Social media had been erupting with
questions about accountability in the Royal Virgin Islands Police Force
(RVIPF) and even the Governor’s Office, following the publication of
videos showing what is believed to be UK nationals who have been
recruited to the RVIPF visiting at least two bars in the Virgin Islands
using taxpayers-funded police vessels on Sunday, January 23, 2022.
Matters arising from CoI Report
The Police Force under Collins has faced and been rocked with a number of scandals, allegedly including human trafficking, using government vessels for UK officers to party on the cays and controversy surrounding evidence disappearing in the case of the person held and released for allegedly causing the death of popular musician Frandy M. Martin Jr.
The police force; however, was not the subject of the one-man Commission of Inquiry
But after the publication of the CoI
report, a Headquarters Investigation team was set up. It is a standalone unit that reports directly on a weekly basis, according to Collins' testimony before the SFC.

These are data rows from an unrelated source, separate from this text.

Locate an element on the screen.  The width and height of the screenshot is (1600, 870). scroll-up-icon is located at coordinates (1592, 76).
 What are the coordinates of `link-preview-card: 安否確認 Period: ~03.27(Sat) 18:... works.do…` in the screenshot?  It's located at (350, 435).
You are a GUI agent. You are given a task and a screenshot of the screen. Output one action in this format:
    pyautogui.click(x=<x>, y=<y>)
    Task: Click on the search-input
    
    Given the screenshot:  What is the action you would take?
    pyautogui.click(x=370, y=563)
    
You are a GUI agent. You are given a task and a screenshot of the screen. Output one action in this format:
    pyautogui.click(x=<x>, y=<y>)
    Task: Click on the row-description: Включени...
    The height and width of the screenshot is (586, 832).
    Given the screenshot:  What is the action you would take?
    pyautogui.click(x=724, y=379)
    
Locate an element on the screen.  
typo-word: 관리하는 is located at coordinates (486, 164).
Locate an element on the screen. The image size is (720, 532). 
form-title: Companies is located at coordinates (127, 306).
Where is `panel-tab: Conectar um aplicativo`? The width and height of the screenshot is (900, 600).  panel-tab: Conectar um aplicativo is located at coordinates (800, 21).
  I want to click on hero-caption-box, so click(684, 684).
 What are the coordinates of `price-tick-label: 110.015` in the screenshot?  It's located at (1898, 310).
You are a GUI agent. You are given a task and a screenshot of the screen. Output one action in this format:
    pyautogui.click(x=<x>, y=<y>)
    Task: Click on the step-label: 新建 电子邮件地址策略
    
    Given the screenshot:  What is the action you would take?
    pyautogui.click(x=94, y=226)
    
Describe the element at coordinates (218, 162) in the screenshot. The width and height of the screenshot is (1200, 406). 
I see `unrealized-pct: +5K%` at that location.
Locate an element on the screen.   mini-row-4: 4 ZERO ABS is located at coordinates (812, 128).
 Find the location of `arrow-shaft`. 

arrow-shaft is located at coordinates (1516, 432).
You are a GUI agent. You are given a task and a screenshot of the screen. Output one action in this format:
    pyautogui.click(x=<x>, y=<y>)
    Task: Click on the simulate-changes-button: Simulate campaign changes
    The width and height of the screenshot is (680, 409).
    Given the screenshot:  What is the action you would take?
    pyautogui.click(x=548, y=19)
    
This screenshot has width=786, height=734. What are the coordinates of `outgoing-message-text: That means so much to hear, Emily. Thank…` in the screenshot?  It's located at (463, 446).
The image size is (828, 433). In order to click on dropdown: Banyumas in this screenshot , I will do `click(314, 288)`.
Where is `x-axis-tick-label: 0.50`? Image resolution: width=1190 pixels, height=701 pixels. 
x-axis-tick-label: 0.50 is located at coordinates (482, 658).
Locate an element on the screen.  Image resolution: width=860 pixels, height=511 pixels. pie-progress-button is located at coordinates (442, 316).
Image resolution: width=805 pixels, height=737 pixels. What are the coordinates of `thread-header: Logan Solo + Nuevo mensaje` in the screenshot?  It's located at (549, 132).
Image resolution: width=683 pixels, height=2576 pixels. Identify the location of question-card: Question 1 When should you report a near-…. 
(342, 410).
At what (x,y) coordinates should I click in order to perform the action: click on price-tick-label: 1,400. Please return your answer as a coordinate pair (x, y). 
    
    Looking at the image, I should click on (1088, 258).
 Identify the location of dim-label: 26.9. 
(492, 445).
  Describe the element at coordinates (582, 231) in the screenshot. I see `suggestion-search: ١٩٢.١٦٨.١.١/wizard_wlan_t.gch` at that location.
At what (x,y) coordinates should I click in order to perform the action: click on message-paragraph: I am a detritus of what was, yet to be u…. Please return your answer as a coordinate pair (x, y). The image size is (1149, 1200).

There are over 20 plus UK police officers without uniforms here on that assignment and residents have asked why some 99% of them are Caucasian.
The Royal Virgin Islands Police Force
under Mark Collins has faced and been rocked with a number of scandals,
allegedly including human trafficking, using government vessels for UK
officers to party on the cays and controversy surrounding evidence
disappearing in the case of the person held and released for allegedly
causing the death of popular musician Frandy M. Martin Jr (in photo).
Double Standards: one for blacks & one for whites!
Many have also seen it as a double standard where Mr Collins released a video, which many described as offensive and racist, depicting the Territory as crime-infested and a major narco-state. He had said he did the video in consultation with the BVI Tourist Board; however, the Tourist Board strongly denied it was ever involved.
There were loud voices calling for his resignation; however, his pal Governor John J. Rankin, CMG, said he was pardoned.